I leaned up against the bed post and nestled in to reading position as I flipped the old, typed pages of a faded blue folder. These were weighty words - letters to my grandmother from friends and family shortly before she died. Some sent stories of college excursions and others talked about her hospitality. Nearly every entry spoke of her generosity and strong spirit. Many didn't say it just like this, but when people looked at my grandma, they saw Jesus. I didn't mind getting weepy as I read about her nickname "Tillie the Toiler" in college and about her effortless way of putting others first. But it was toward the end of the simple, typed pages that my eye fell on an entry from my dad. At the top it read, "From Dick and Cindy Nichols, third child and his wife." Though I'd been reading similar titles designating relationship to Grandma, this one shifted something inside and made her closer - more kindred.

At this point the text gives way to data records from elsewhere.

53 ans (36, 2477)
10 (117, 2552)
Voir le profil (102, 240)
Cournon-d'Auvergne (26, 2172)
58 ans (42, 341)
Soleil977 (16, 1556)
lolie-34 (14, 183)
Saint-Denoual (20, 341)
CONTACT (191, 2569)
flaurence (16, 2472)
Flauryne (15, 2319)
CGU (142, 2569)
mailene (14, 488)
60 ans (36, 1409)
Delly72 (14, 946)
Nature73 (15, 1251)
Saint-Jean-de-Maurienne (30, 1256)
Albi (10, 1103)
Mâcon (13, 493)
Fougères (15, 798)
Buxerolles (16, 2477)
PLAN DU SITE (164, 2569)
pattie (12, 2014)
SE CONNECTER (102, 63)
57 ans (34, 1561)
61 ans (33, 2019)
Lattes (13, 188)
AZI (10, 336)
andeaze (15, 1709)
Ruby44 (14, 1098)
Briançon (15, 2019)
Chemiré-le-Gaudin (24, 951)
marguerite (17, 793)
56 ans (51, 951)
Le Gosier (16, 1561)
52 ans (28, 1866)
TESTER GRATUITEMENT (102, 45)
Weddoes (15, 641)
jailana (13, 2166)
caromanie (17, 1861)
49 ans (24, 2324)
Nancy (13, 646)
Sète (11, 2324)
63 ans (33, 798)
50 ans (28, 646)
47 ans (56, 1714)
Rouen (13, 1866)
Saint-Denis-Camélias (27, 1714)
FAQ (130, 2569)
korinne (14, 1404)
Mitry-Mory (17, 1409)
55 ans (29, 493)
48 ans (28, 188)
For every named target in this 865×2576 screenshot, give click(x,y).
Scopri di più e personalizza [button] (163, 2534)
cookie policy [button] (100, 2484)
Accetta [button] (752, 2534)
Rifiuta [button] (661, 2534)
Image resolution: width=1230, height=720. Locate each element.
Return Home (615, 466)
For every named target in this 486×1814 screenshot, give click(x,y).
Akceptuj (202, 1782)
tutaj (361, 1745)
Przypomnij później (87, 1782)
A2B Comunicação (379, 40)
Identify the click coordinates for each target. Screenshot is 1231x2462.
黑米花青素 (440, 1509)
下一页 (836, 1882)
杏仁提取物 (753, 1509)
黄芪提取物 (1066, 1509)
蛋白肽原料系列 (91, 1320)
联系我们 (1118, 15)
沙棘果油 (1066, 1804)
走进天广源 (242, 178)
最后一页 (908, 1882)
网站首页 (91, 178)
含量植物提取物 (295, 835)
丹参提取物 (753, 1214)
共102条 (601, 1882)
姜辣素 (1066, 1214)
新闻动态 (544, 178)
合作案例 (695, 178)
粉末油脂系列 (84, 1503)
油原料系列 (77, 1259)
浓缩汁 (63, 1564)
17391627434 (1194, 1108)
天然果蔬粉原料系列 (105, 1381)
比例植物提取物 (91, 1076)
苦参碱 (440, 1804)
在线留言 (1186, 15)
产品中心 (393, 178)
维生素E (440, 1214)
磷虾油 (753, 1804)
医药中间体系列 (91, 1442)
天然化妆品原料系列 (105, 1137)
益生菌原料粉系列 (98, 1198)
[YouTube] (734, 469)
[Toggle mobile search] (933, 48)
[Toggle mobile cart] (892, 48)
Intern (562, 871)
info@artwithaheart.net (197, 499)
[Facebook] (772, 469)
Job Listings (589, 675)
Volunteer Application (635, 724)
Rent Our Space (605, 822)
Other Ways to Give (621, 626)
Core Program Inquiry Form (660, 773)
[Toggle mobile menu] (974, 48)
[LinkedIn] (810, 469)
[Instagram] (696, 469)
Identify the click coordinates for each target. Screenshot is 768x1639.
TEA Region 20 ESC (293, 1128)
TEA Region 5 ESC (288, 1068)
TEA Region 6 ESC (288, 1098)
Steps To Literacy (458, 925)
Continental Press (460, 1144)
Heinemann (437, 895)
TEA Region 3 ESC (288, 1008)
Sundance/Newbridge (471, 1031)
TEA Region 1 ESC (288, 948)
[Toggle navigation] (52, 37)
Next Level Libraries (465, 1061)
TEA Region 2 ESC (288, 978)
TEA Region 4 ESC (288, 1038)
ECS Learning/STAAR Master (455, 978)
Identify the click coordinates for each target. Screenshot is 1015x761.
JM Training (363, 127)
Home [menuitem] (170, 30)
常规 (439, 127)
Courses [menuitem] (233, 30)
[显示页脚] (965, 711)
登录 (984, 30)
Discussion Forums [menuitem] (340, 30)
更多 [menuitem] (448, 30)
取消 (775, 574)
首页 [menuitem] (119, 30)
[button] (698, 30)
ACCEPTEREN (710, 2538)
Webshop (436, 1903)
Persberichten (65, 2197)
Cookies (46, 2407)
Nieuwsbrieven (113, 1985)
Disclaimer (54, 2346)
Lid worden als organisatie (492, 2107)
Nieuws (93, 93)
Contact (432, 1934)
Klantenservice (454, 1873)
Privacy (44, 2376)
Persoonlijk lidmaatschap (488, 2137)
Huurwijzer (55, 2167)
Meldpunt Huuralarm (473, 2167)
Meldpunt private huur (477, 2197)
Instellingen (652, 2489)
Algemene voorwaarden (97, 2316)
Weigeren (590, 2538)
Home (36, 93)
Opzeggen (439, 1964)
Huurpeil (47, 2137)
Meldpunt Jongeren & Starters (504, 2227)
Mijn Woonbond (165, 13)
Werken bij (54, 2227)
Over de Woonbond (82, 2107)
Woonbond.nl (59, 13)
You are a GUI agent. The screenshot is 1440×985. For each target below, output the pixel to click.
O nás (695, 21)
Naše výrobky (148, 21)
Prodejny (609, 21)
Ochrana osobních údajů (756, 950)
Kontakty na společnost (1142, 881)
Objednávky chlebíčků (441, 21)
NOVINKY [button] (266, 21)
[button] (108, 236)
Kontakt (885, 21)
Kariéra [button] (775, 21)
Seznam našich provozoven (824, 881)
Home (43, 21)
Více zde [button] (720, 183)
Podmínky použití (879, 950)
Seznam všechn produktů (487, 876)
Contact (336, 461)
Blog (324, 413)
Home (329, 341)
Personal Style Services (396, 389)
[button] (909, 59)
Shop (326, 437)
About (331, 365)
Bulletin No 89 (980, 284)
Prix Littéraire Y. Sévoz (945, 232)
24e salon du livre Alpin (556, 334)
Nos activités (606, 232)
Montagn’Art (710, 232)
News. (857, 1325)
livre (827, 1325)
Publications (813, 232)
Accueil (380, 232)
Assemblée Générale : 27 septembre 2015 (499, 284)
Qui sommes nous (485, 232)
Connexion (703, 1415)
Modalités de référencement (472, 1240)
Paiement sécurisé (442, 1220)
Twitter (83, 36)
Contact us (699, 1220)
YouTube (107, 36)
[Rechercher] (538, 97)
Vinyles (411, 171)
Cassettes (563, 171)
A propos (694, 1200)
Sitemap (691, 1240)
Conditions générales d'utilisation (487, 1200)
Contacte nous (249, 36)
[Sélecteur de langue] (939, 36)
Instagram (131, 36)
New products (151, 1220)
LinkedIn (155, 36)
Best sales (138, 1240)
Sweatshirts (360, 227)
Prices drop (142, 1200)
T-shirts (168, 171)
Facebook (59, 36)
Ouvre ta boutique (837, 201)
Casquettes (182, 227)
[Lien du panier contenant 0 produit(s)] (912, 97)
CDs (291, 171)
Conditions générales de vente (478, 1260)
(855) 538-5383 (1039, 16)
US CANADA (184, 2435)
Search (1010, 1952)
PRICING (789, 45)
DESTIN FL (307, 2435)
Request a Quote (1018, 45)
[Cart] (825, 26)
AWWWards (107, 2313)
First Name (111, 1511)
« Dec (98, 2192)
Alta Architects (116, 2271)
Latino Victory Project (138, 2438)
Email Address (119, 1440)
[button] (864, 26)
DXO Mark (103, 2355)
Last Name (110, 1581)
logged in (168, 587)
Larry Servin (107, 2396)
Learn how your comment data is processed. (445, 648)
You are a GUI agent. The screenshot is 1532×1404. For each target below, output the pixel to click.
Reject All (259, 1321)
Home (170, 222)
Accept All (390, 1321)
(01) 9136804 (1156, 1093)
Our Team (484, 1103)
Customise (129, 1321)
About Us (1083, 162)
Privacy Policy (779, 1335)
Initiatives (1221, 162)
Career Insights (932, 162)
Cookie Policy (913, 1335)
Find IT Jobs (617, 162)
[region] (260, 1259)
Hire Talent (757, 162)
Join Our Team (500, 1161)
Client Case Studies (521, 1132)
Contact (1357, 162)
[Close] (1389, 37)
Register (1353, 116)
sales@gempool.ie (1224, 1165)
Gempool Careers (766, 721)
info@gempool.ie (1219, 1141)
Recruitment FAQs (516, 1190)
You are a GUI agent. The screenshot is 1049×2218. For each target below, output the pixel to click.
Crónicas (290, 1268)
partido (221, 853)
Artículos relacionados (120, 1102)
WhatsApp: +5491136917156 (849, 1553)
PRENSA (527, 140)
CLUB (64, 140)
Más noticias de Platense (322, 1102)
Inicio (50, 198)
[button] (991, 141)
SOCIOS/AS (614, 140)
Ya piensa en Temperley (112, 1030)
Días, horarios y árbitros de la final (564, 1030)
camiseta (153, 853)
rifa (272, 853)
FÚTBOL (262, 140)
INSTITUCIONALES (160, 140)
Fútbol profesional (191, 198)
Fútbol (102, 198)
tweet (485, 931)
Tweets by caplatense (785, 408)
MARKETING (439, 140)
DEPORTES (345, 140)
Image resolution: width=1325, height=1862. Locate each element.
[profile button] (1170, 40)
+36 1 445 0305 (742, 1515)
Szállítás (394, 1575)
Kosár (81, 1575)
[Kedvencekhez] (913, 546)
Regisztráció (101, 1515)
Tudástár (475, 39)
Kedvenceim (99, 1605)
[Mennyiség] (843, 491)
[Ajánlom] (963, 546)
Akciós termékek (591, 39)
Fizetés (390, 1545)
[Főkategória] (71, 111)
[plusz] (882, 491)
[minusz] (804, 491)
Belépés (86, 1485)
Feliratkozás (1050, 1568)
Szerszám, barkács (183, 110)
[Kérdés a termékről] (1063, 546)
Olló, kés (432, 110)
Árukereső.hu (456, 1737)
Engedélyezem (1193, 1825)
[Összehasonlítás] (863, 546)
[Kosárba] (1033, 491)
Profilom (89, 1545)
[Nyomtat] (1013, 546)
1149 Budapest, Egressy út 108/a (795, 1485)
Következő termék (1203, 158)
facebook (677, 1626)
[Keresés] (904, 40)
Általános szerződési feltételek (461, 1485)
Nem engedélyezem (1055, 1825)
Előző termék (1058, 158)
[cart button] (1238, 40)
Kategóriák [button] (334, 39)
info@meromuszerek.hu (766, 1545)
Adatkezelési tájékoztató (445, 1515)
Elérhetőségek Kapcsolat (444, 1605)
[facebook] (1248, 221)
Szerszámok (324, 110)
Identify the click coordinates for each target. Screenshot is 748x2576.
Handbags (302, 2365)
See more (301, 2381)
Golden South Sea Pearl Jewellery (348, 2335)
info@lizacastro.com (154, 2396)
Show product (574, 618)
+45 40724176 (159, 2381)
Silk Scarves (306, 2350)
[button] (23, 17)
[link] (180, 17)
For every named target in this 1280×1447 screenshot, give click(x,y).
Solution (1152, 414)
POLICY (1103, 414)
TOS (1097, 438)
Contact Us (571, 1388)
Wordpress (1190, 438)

I re-read the entry several times and my eyes fell on this sentence halfway through the last paragraph,
"I'm convinced that to live life to the fullest you must be able to face death confidently and with eternal assurance."
Part of me felt my own convictions fall freshly into step with my dad's, though I hadn't ever heard him phrase it that way. I was seven when my grandma passed away, so my eyes were still inward and unable to see my dad's pain and healing as he watched his mom wither and fade. But here, in these words, I found something beautiful like blooming Spring.
Though my flesh will fight it, my heart as a single woman is to serve the Lord and nothing else - but not as a regrettable sentence. I know with certainty both my supreme joy and greatest delight lie in this one passion. With eyes fixed on eternity, every moment of life has potential to be filled to abundance because Christ has overcome. This is all there is and somehow Grandma was able to keep it simple. With eternity figured out, she set about doing everything she could to bring the Kingdom to earth for those around her, knowing her reward was already stored up in forever communion with her Savior.
My dad shared a story about a pastor visiting Grandma in the hospital and saying, "It would be normal for you to ask God, 'Why me?'" Grandma answered (predictably, according to my dad), "I have never asked God why - I never ask God why."
When everyone expected her to cave... when everyone would readily excuse her for having little faith and a tired heart, Grandma kept her gaze steady on Jesus, the Author and Perfector of her faith. Jesus, who for the joy set before Him endured the cross, scorning its shame and sat down at the right hand of God. With this kind of vision, Grandma understood that joy was possible to the very end, even when others expected her to run out. Christ filled her to overflowing every day she endured the painful decay of a mortal body. She knew she would sit down with her Savior soon and it gave her great joy to use every earthly moment sharing this blessed hope.
I'm not sure if it's true, but my dad wrote,
"I don't think you ever thought about death much; because of your faith there was never a need."
She may not have thought about death much - the physical act of it with all the human details and baggage - but I know Grandma thought a lot about eternity. Her faith was not about escaping death. Her faith was about living.
She believed every moment could be lived abundantly on this side of heaven, spilling over into the lives of every person you touch. She believed death was not the end, but the beginning of a life where her faith would be made sight and she would sit joyfully with Jesus.
These old, typed words on yellowed pages introduced me again to this woman and again to her Savior. Oh, that I would live with this kind of faith.